Introduction

This Milestone report is prepared for the Data Science Capstone (Johns Hopkins University, Coursera).
It replicates the RPubs milestone structure and includes data loading, cleaning, exploratory analysis, and visualization.

Data

Dataset: Coursera Capstone dataset (en_US.blogs.txt, en_US.news.txt, en_US.twitter.txt).
Make sure the files are placed in final/en_US/ or update the file paths below.

Load and sample data safely

# Paths to your dataset files
blogs_path  <- "final/en_US/en_US.blogs.txt"
news_path   <- "final/en_US/en_US.news.txt"
twitter_path<- "final/en_US/en_US.twitter.txt"

# Safe sampling to prevent memory issues
sample_lines <- 10000  # reduce if needed for your system

read_sample <- function(path, n = 10000) {
  if (!file.exists(path)) {
    message(paste("File not found:", path))
    return(character(0))
  }
  con <- file(path, "r", encoding = "UTF-8")
  on.exit(close(con))
  lines <- readLines(con, n = n, warn = FALSE, skipNul = TRUE)
  lines
}

blogs  <- read_sample(blogs_path, sample_lines)
news   <- read_sample(news_path, sample_lines)
twitter<- read_sample(twitter_path, sample_lines)

all_text <- c(blogs, news, twitter)
length(all_text)
## [1] 30000

Data cleaning and corpus preparation

# Create corpus and clean text
corpus <- VCorpus(VectorSource(all_text))

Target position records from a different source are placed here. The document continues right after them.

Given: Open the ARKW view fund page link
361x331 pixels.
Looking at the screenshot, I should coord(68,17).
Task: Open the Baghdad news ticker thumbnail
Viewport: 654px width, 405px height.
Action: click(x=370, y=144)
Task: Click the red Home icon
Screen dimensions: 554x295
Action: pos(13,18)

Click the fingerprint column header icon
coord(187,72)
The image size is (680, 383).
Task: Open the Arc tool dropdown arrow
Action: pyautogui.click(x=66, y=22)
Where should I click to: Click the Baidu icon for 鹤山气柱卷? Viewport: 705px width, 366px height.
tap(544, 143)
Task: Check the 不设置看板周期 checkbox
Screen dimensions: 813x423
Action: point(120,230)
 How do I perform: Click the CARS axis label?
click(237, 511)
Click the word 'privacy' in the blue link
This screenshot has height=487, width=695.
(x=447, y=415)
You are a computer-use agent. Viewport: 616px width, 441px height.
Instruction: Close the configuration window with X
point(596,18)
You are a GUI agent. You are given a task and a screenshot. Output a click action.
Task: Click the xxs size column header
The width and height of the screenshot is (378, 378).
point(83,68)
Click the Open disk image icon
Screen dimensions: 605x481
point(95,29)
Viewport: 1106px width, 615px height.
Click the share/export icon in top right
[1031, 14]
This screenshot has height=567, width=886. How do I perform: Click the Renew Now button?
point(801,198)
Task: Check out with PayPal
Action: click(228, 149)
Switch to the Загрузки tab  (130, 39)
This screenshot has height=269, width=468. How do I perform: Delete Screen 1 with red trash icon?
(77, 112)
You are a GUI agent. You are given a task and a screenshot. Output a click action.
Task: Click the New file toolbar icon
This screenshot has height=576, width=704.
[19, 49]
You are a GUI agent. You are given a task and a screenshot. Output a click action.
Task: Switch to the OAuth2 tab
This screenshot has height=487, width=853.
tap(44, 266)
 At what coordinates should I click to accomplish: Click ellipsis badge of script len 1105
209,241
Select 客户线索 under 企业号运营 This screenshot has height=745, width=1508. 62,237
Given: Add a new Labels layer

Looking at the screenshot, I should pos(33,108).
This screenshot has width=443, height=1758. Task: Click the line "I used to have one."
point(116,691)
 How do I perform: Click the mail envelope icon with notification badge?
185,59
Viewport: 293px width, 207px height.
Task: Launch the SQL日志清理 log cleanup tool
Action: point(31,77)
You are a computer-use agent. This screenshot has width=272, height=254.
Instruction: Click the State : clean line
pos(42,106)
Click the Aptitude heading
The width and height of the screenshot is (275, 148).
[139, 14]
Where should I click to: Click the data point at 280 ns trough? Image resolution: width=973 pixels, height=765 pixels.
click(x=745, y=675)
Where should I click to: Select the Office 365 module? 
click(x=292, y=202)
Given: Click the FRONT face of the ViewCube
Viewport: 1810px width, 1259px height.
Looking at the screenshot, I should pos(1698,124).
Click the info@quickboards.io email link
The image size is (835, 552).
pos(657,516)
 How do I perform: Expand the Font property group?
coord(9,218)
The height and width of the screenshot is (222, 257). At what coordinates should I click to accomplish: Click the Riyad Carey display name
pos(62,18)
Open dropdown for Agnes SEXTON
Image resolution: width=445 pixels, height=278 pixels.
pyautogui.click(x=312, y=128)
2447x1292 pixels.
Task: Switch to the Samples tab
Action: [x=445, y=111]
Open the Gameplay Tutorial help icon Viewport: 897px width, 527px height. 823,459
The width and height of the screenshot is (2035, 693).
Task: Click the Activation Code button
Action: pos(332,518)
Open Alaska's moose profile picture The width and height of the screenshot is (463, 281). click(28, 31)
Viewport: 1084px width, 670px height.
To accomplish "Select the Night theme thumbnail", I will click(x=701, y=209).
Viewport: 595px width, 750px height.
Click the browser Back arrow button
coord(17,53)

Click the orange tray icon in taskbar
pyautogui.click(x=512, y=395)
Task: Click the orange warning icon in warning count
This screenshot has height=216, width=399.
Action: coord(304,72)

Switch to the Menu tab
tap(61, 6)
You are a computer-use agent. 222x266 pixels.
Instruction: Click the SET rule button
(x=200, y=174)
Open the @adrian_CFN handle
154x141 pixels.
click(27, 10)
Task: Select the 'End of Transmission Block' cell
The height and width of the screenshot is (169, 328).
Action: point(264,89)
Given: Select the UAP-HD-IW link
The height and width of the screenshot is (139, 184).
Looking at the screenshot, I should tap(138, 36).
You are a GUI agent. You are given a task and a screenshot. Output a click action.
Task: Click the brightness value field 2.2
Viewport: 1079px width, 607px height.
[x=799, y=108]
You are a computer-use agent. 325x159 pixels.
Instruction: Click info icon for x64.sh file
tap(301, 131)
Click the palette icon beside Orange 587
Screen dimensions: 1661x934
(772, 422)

clean_corpus <- function(corp) {
  corp <- tm_map(corp, content_transformer(tolower))
  corp <- tm_map(corp, removePunctuation)
  corp <- tm_map(corp, removeNumbers)
  corp <- tm_map(corp, removeWords, stopwords("en"))
  corp <- tm_map(corp, stripWhitespace)
  corp
}

corpus_clean <- clean_corpus(corpus)
# Preview first cleaned document
if (length(corpus_clean) > 0) {
  cat(content(corpus_clean[[1]])[1:3], sep = "\n")
}
##  years thereafter oil fields platforms named pagan “gods”
## NA
## NA

Word Frequency Analysis

tdm <- TermDocumentMatrix(corpus_clean, control = list(wordLengths = c(1, Inf)))
m <- as.matrix(tdm)
freq <- sort(rowSums(m), decreasing = TRUE)
freq_df <- data.frame(term = names(freq), freq = as.integer(freq), row.names = NULL)

# Top 20 words
head(freq_df, 20)

Visualizations

# Bar plot of top 20 words
top_n <- 20
top_words <- freq_df[1:top_n, ]
ggplot(top_words, aes(x = reorder(term, freq), y = freq)) +
  geom_bar(stat = "identity", fill = "steelblue") +
  coord_flip() +
  labs(title = "Top 20 Words", x = "Word", y = "Frequency")

# Wordcloud
if (nrow(freq_df) > 50) {
  suppressWarnings(wordcloud(words = freq_df$term, freq = freq_df$freq,
                             min.freq = 2, max.words = 100, random.order = FALSE))
}

Conclusion

This report demonstrates a memory-safe workflow for the Capstone dataset.
It can be published directly to RPubs without Java/RWeka dependencies, while retaining the same milestone structure.

Knit the document to HTML and publish to RPubs to obtain your shareable link.